## Work instruction
Locate every line in the records below that contains the word "کابوس", and copy each one.

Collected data
•••

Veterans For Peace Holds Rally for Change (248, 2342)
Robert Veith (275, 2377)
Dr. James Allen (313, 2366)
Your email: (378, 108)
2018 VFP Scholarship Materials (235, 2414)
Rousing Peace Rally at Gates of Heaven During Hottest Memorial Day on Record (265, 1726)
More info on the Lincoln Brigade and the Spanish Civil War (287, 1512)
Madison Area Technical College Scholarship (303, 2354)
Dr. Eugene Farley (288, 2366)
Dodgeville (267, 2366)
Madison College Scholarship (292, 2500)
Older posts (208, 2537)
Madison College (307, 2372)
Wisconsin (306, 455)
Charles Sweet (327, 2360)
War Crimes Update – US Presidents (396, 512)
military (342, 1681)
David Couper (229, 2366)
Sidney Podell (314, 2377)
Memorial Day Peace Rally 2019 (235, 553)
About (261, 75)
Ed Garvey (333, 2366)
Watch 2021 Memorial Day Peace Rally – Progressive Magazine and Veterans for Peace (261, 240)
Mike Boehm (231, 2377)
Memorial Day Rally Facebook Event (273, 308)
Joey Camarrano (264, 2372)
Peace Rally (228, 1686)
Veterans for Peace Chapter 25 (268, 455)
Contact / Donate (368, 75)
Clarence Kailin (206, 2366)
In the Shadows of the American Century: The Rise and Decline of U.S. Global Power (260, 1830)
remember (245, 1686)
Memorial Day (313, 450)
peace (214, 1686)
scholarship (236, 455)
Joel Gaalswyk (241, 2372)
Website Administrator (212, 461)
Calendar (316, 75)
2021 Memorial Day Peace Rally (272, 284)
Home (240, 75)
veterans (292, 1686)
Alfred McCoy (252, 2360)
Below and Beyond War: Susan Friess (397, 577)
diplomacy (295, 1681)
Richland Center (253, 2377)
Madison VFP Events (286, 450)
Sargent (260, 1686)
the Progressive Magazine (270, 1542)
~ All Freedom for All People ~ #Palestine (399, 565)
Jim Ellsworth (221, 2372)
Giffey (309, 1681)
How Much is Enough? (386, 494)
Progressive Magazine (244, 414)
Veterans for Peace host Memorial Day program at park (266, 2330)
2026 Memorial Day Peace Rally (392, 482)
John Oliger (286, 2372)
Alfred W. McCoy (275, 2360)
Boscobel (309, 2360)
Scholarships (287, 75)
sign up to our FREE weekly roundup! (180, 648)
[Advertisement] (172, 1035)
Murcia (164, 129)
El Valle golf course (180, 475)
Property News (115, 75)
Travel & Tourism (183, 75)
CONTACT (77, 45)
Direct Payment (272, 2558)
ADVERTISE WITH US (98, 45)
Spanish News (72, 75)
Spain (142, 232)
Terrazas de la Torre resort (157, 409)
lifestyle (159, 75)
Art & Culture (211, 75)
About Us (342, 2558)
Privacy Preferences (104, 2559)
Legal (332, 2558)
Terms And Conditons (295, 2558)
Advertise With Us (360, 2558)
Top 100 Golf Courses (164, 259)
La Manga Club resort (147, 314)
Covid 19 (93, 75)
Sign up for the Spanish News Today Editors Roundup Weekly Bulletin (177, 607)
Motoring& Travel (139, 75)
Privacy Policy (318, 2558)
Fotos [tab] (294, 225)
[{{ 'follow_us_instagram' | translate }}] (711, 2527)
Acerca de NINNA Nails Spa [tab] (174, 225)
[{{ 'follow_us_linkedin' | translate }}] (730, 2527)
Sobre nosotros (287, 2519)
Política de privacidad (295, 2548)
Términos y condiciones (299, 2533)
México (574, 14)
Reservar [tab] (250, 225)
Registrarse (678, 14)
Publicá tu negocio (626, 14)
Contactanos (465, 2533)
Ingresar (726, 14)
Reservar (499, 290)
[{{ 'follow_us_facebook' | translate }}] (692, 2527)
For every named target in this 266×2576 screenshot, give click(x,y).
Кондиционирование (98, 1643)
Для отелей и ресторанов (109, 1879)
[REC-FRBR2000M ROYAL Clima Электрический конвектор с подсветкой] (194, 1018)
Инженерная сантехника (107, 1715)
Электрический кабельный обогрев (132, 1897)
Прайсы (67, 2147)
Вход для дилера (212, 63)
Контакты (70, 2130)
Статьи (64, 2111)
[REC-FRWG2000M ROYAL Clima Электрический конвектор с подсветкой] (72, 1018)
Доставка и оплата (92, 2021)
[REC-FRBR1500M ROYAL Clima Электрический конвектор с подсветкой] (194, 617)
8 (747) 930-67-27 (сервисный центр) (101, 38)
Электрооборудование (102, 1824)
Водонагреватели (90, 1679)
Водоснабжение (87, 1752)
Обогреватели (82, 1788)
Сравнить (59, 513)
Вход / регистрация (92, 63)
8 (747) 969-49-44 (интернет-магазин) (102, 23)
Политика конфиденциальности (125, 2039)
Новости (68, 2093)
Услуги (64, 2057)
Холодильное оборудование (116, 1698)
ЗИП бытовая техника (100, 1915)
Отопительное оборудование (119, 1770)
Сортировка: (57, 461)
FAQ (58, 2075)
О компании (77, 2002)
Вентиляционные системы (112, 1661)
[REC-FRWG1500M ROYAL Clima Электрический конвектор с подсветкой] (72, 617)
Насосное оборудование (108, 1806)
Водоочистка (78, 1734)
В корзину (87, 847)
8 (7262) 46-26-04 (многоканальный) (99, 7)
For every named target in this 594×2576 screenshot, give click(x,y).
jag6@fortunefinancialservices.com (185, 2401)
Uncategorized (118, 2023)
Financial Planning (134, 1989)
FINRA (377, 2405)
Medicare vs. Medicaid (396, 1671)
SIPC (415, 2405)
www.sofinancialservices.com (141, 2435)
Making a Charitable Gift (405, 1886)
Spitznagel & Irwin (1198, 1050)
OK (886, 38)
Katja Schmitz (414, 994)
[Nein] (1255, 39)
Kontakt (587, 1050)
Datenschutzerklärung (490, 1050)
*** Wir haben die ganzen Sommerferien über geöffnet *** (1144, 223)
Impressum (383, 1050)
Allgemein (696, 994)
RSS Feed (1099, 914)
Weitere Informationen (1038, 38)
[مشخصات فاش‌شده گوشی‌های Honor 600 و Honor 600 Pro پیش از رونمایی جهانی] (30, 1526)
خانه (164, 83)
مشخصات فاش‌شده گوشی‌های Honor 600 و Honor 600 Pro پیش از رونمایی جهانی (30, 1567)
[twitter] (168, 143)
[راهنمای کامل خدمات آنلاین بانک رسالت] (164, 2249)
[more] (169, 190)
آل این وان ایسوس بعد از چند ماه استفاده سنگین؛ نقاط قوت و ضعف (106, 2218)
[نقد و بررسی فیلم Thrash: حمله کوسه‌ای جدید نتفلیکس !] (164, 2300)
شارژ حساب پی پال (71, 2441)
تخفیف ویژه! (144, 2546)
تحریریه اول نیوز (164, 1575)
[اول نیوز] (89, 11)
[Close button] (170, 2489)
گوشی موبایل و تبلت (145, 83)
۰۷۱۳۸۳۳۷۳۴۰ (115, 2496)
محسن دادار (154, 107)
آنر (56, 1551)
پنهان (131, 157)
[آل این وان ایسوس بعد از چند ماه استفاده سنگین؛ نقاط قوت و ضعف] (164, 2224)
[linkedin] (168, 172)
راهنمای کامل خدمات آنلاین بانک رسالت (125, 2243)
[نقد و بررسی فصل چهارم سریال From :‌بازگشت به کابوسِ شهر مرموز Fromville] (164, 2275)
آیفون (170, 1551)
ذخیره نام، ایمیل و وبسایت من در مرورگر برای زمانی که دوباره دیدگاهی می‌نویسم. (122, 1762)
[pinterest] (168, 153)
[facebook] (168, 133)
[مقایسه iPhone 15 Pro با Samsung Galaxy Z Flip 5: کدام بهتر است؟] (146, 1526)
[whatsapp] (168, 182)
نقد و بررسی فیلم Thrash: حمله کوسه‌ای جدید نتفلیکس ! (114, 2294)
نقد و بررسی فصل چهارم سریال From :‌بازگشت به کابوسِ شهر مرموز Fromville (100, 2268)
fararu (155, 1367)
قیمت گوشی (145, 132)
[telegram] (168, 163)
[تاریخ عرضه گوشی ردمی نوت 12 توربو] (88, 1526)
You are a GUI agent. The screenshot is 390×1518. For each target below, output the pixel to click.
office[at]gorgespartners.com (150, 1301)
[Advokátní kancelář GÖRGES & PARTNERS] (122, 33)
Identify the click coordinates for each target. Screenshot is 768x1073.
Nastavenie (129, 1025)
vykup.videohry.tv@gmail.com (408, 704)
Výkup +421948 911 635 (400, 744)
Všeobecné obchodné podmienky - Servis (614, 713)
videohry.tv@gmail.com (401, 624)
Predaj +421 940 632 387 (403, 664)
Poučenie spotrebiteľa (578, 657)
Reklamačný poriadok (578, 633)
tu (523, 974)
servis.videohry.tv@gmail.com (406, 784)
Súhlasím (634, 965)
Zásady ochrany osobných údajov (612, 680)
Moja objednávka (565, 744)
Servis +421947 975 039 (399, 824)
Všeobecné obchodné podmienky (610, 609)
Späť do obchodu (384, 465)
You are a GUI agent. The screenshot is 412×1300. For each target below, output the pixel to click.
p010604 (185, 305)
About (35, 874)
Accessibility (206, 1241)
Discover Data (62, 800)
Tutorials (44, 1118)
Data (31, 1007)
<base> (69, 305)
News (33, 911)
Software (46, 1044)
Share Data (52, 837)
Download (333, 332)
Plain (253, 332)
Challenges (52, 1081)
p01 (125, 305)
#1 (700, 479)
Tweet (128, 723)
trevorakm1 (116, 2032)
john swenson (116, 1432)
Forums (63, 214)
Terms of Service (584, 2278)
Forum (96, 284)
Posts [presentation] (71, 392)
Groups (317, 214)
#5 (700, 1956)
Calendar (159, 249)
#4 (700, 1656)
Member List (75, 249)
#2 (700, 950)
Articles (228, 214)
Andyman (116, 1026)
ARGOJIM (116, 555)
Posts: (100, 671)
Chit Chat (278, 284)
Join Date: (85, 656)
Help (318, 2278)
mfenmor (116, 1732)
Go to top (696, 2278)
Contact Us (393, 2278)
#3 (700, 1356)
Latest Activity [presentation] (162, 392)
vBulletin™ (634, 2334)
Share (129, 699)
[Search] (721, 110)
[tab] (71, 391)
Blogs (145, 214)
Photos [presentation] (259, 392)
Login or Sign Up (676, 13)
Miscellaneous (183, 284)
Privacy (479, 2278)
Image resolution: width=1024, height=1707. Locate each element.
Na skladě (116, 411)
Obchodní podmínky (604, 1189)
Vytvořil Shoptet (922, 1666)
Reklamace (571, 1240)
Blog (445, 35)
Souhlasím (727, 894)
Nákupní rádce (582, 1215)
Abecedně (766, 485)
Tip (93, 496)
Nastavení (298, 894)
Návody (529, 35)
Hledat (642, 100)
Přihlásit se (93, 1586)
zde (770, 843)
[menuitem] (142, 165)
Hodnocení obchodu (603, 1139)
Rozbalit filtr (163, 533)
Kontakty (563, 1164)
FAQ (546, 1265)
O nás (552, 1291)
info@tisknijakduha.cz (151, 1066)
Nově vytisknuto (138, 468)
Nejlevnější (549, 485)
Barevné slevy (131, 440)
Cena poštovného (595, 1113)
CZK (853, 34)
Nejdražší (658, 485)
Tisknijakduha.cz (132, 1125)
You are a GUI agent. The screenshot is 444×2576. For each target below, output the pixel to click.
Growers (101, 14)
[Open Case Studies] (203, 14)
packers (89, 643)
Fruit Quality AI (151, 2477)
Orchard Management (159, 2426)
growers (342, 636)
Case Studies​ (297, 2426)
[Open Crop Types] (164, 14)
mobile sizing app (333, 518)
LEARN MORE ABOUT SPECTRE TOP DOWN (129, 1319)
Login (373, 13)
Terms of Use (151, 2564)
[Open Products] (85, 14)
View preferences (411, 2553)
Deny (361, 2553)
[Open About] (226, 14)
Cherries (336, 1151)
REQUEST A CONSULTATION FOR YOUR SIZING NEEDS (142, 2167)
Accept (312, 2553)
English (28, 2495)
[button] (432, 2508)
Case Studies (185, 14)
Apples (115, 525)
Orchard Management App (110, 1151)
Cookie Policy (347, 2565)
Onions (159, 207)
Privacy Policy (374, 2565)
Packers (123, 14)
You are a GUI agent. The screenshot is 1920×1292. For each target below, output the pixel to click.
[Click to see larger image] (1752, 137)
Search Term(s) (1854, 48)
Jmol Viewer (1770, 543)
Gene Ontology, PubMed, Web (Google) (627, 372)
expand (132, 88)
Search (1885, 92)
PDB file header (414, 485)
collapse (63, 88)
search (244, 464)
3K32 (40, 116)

•••

## Task output
[نقد و بررسی فصل چهارم سریال From :‌بازگشت به کابوسِ شهر مرموز Fromville] (164, 2275)
نقد و بررسی فصل چهارم سریال From :‌بازگشت به کابوسِ شهر مرموز Fromville (100, 2268)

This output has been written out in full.